» **What the task requires**:
Wherever "marker" shows up in the records below, copy the whole line.

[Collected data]
Start of Block

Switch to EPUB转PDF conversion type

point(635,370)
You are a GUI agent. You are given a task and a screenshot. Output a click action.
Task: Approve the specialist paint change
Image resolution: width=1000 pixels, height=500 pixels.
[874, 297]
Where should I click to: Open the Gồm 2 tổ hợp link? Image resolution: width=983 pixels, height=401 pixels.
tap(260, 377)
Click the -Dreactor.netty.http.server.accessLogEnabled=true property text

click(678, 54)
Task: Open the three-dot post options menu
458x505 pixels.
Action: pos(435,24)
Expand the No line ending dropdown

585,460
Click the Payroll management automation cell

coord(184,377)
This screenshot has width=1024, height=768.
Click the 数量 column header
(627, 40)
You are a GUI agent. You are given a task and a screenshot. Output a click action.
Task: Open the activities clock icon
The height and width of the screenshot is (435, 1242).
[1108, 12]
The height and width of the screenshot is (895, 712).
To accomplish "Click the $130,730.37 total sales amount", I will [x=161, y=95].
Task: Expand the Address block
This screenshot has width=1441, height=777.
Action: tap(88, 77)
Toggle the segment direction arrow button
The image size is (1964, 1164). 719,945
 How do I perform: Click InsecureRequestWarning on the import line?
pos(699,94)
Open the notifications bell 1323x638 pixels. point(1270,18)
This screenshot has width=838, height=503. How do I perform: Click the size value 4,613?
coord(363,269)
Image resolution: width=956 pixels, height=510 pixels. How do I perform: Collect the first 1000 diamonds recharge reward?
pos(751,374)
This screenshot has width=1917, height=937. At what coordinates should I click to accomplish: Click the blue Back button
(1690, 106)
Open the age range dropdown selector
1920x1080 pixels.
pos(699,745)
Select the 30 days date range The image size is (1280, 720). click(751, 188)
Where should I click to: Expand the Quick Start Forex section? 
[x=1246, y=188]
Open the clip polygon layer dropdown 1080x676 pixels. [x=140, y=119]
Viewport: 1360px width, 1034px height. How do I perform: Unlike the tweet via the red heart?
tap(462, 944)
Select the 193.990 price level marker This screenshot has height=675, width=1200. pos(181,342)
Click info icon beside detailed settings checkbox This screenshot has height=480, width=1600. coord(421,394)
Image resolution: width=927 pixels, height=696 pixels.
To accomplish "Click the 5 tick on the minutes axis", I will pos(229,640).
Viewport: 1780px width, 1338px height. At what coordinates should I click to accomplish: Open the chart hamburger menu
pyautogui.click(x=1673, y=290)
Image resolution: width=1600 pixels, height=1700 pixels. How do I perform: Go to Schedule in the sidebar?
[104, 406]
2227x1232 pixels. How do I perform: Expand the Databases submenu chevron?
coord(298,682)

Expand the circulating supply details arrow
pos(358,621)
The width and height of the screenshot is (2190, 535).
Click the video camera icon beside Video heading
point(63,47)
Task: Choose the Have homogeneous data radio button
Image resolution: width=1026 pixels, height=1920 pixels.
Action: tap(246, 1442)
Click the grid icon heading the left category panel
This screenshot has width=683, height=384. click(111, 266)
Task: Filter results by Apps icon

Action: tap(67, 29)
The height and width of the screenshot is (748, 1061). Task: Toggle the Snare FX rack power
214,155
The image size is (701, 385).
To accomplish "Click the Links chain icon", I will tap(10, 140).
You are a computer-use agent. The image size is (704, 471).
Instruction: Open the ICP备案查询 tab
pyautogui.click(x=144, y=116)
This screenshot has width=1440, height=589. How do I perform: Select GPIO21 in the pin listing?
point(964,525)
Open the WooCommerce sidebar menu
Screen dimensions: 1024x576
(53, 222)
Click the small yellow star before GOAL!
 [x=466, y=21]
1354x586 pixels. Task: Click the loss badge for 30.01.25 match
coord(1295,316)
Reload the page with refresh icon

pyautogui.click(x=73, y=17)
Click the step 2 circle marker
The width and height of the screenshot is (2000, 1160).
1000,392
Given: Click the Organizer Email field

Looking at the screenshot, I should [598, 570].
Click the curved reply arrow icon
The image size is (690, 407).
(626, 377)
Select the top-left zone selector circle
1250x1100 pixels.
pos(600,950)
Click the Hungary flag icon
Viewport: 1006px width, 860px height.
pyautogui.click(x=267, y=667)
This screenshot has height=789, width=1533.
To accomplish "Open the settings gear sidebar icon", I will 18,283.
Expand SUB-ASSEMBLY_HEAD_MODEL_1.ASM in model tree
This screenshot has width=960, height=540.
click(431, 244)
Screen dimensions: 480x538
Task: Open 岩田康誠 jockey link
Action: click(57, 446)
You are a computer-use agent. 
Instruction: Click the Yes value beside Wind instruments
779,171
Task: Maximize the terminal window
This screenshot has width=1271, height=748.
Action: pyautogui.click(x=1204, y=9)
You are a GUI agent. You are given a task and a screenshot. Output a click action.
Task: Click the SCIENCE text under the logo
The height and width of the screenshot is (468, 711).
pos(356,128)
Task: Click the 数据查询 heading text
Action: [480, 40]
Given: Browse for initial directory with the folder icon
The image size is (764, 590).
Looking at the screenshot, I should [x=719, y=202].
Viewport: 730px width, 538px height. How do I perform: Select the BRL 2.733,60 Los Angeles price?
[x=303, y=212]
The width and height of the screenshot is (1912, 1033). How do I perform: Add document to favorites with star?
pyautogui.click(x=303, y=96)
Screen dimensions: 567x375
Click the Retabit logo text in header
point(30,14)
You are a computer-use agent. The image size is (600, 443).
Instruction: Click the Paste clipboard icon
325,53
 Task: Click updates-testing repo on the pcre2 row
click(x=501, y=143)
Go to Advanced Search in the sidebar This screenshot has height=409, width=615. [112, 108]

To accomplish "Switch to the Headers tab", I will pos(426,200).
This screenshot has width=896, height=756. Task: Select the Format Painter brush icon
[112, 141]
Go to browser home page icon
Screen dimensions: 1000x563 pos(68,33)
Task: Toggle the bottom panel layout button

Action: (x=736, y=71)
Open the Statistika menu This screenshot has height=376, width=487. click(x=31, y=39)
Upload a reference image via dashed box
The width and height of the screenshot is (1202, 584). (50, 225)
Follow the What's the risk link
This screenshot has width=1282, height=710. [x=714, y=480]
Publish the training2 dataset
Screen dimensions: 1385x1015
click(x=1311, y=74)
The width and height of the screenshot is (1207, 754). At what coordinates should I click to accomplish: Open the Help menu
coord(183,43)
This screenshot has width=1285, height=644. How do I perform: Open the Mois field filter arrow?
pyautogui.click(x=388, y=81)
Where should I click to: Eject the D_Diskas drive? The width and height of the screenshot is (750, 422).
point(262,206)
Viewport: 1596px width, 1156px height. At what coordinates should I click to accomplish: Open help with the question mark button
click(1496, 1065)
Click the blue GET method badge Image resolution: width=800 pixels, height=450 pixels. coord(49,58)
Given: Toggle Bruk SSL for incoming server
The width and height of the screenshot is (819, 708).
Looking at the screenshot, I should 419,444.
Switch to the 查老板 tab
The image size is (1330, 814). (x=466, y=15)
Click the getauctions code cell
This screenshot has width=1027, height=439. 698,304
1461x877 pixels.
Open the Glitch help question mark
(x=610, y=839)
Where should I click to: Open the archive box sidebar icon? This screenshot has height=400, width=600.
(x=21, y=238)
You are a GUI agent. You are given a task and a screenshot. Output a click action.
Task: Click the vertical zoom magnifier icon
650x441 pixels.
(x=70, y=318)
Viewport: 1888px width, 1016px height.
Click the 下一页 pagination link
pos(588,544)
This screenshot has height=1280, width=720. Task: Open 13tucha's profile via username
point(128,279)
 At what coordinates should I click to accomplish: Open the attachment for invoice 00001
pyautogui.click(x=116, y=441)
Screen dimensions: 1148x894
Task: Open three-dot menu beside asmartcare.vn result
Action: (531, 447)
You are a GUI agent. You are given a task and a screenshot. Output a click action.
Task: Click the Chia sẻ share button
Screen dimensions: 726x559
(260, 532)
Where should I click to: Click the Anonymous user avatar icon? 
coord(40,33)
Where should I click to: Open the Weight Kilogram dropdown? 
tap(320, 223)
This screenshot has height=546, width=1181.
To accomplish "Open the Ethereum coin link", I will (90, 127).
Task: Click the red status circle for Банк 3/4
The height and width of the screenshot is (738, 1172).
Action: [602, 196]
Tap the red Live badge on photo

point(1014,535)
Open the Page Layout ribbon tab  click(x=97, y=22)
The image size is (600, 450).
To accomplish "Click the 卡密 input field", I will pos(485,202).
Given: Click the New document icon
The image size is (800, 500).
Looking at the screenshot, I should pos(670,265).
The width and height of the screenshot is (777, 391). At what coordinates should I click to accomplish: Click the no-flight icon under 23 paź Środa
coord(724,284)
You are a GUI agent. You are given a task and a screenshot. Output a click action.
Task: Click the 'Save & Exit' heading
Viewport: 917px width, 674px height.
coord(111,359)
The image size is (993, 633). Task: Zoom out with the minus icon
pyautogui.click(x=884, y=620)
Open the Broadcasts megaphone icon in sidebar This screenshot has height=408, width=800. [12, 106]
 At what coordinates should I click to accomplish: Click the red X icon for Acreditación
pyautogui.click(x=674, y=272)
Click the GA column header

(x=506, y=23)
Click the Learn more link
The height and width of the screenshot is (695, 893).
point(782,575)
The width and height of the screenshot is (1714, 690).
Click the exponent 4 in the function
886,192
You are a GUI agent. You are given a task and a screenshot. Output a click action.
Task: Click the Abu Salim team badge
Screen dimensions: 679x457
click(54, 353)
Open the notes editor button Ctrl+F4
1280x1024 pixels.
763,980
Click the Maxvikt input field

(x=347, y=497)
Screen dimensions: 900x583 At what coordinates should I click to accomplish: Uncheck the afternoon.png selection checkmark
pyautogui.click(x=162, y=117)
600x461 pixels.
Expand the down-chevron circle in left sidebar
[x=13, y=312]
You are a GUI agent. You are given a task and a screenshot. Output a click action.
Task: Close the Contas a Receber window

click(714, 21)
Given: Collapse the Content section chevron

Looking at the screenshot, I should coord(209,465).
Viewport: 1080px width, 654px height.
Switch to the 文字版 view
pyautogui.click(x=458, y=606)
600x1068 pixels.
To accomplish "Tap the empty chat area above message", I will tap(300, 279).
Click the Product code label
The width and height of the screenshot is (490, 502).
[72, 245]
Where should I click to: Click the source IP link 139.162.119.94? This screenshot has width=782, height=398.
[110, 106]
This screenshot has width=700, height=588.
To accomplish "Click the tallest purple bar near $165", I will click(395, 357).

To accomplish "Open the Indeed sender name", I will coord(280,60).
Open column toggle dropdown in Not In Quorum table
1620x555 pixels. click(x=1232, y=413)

End of Block

» **Exercise response**:
Select the 193.990 price level marker This screenshot has height=675, width=1200. pos(181,342)
Click the step 2 circle marker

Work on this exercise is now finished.